Recurrent Fuzzy Cerebellar Model Articulation Neural Network Based Power Control of a Single-Stage Three-Phase Grid-Connected Photovoltaic System during Grid Faults

A recurrent fuzzy cerebellar model articulation neural network (RFCMANN)-based controller to regulate the active and reactive power of a single-stage three-phase grid-connected photovoltaic (PV) system during grid faults is proposed in this study. Since the rapid growth of the amount of the PV systems in recent year has greatly affected the stability of the power system, the grid codes demand the grid-connected PV systems to have the low-voltage ride through (LVRT) capability to help sustaining the stability of power system especially during the grid faults. To satisfy the LVRT requirements and ensure the injected current within the safety value, the active and reactive power commands are calculated by using the current profile of the LVRT grid requirements and the current limit of the inverter.

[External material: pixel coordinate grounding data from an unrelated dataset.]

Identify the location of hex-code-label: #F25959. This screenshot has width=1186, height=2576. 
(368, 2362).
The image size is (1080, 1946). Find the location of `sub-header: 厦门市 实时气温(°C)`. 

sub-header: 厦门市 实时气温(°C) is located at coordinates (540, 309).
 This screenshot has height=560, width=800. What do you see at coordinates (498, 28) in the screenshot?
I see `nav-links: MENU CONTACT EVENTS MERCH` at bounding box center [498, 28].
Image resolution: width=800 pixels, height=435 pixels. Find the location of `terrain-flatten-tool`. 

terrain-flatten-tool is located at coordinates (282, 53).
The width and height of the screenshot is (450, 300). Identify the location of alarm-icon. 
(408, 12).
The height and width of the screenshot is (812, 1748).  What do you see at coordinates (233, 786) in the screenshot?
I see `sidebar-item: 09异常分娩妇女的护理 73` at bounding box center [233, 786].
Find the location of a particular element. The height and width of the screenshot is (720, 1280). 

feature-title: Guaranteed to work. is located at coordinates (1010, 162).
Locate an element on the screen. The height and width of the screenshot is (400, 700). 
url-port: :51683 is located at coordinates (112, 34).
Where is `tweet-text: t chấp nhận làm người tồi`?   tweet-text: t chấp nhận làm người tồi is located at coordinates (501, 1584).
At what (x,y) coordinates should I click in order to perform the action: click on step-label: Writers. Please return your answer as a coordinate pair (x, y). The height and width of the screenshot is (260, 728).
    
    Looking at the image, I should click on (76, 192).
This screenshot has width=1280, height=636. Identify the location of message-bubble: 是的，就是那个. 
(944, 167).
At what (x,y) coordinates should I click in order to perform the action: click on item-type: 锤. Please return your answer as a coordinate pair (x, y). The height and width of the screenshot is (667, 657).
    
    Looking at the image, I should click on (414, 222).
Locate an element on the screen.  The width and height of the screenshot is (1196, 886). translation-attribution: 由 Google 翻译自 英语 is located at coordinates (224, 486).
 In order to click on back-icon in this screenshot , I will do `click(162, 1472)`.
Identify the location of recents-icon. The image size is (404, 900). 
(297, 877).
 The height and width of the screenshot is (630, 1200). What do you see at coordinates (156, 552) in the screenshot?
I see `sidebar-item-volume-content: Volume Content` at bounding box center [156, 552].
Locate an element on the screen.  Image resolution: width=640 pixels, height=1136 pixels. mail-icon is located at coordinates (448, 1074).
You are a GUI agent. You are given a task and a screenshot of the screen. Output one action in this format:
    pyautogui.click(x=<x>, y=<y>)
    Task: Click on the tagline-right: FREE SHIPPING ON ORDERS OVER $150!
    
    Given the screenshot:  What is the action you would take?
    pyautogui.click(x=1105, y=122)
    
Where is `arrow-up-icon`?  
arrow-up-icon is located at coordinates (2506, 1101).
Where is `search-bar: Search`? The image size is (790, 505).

Moreover, the proposed RFCMANN controller uses the signed distance and input space repartition mechanisms to convert the dual-input variables to sole-input variable and repartition the input space to an appropriate quantity. Therefore, the structure and computation complexities of the proposed RFCMANN controller are effectively reduced and make it more practical. Furthermore, varied learning-rate coefficients are designed to guarantee the convergence of the tracking error for the proposed RFCMANN controller.